_ASSIGNMENT_. Excluding every picture, print exactly the lines from the one containing "Given: Click the search magnifier in sidebar" through the end of the material below, both ends included.

_MATERIAL FOR THIS EXERCISE_.
****************************************

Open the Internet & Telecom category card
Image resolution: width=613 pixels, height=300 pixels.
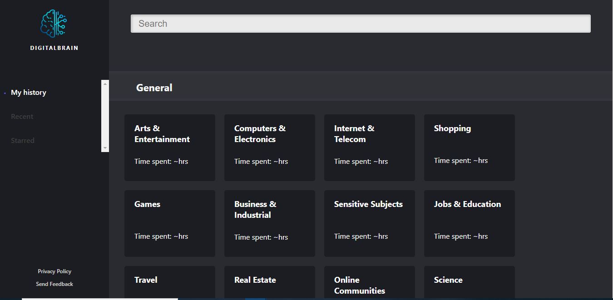pyautogui.click(x=370, y=148)
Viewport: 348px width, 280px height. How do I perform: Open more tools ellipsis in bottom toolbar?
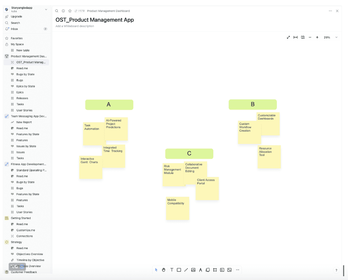(238, 270)
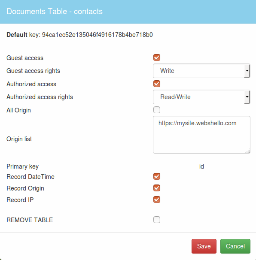Click inside the Origin list text area
Image resolution: width=256 pixels, height=260 pixels.
pyautogui.click(x=201, y=135)
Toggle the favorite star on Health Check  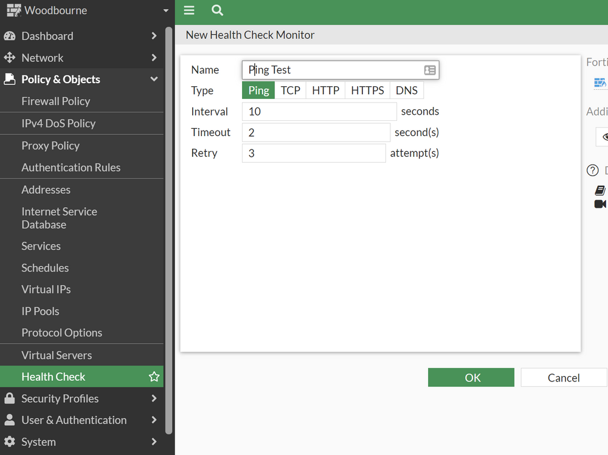(154, 377)
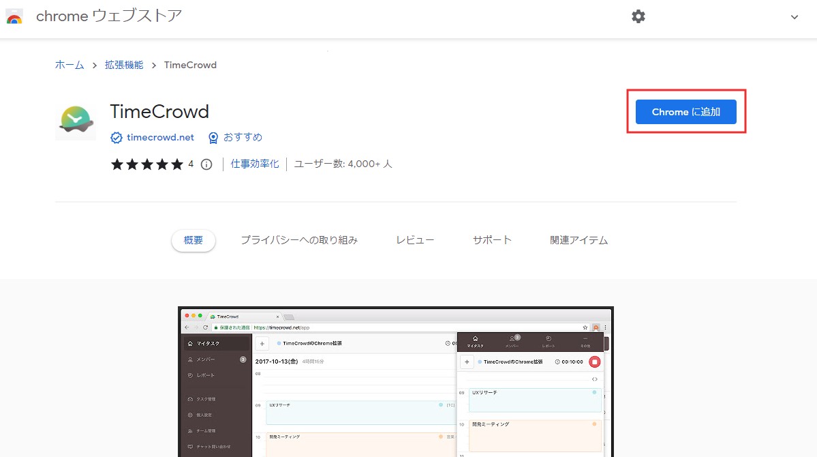Open the timecrowd.net link
The width and height of the screenshot is (817, 457).
coord(159,137)
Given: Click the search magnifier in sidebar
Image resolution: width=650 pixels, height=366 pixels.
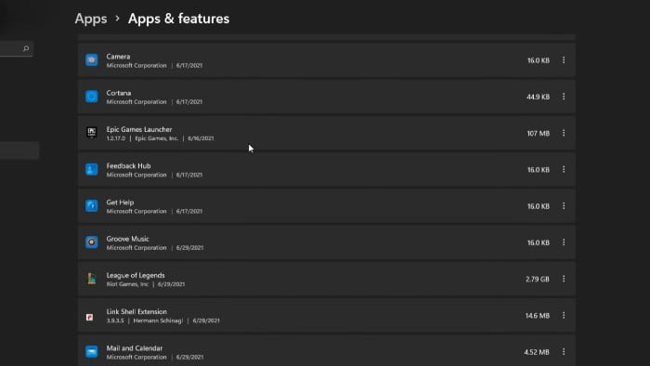Looking at the screenshot, I should [x=26, y=48].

****************************************

_SOLUTION TO THE PROBLEM_.
Given: Click the search magnifier in sidebar
Image resolution: width=650 pixels, height=366 pixels.
Looking at the screenshot, I should [x=26, y=48].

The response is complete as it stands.